The protest is denied.

Thomas H. Armstrong
General Counsel



[1] The solicitation provided that the non-price factors, when combined, were significantly more important than price, however, past performance was the only non-price factor that was evaluated on other than a pass/fail basis.  RFP at 116.

[2] The solicitation defined recent as contracts performed within three years of the RFP’s issuance date for which a minimum of six months’ performance had been completed.  RFP at 118.

[3] The agency derived the annualized value of offerors’ past performance references by dividing the value provided for each contract in an offeror’s proposal by the number of months of completed performance and multiplying the result by 12.  AR, Tab 19, Past Performance Corrective Action Report, at 1; Tab 20, Corrective Action Update to SSEB Final Report, at 1-2.  For federal past performance references, the agency checked available price information in government databases to corroborate its annualized value calculations.  Id.

[4] The agency incorrectly asserts that the solicitation requires 65 FTEs.  COS at 20; AR, Tab 2, Memorandum of Law (MOL) at 13.  The SOW lists 63 required positions.  RFP  at 141-142.

[5] The agency evaluated both Chenega and DRGs’ proposals as technically acceptable.  AR, Tab 21, SSD, at 23.  Chenega does not challenge the agency’s technical evaluation.

[6] Chenega also challenges the agency’s source selection decision, alleging that the agency’s best-value tradeoff was unreasonable insofar as it relied on the allegedly flawed past performance evaluation.  Protest at 16-20; Comments at 13-15, 17-21.  In addition, Chenega requests that we recommend reimbursement of Chenega’s costs for filing its earlier protest where the agency failed to correct the matters identified in its prior protest.  Protest at 20-22; Comments at 21-22.  Because we conclude the protester’s evaluation challenges are without merit, the protester’s challenge of the agency’s source selection decision and its request for reimbursement of protest costs, both of which are premised on the assumption that its evaluation challenges are meritorious, provide us no basis to sustain the protest. 
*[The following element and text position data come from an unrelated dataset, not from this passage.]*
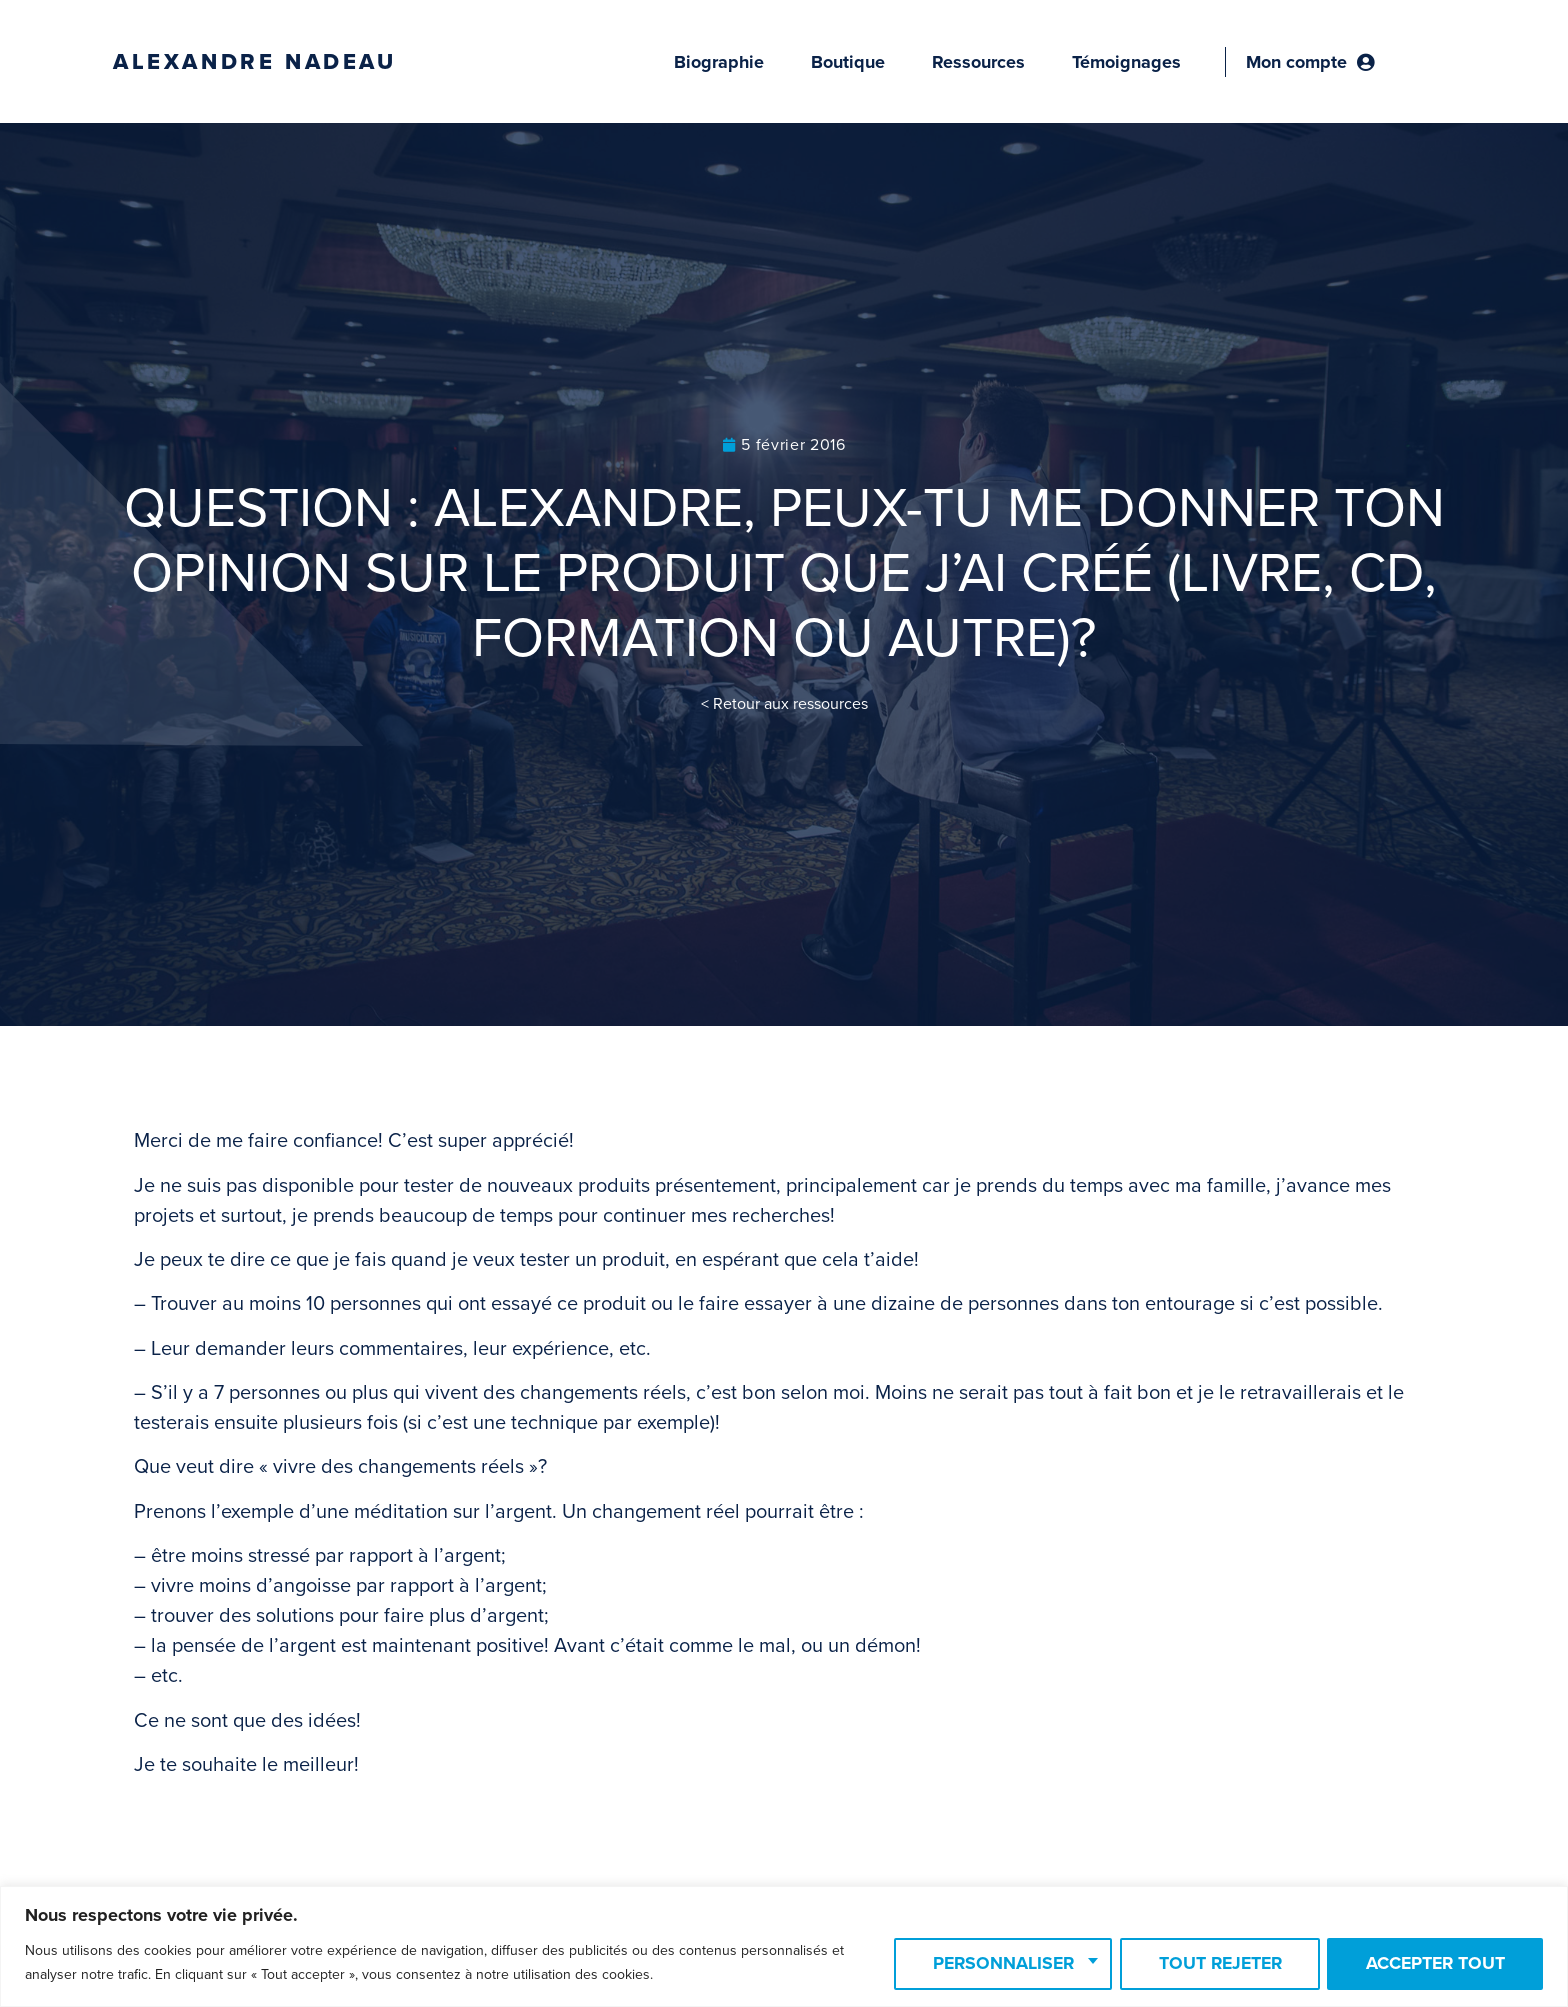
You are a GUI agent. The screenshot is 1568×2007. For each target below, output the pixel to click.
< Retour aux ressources (784, 704)
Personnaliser (984, 1964)
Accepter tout (1432, 1964)
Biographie (719, 62)
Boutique (848, 62)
[7] As a general matter, throughout its protest Chenega challenges the evaluators’ past performance assessments because they were subjective.  See e.g., Comments at 8 (“[U]nconstrained by any disclosed standards, the evaluators subjectively assigned “relevance” ratings[.]”).  We have explained in numerous decisions that the evaluation of experience and past performance is, by its very nature, subjective.  See e.g., PricewaterhouseCoopers Public Sector, LLP, supra, at 11.  Without more, Chenega’s generalized disagreement with the agency’s subjective past performance evaluation judgments does not demonstrate that those judgments were unreasonable.  Id.

[8] Chenega’s assertion that “magnitude of effort” refers to the type of work involved, would essentially render the phrase synonymous with the terms “scope” and “complexity,” thereby making it superfluous.  Accordingly, this argument is without merit.

[9] The record reflects that DRG and Chenega each submitted only one past performance reference involving performance at two or more geographically separate locations where at least one location required status of forces agreement coordination.  AR,  Tab 5, Chenega’s Past Performance Proposal, at 9-20; Tab 6, DRG’s Past Performance Proposal, at 7-15; Tab 19, Past Performance Corrective Action Report, at 3-8, 41-46.

[10] In its comments, Chenega supplements its argument in this regard, contending that because the agency’s IGCE was based on Chenega’s proposal for the incumbent contract it suffered unique additional harm from the agency’s improper application of the IGCE to assess the magnitude of effort of offerors’ past performance references.  Comments at 16-17.  As discussed above, we find unobjectionable the agency’s use of its IGCE as part of the assessment of relevance of offerors’ past performance.  Nor do we find any merit in the protester’s argument that because the IGCE was based on its prior proposal, the agency’s application of it to the protester’s current proposal somehow resulted in an unequal evaluation.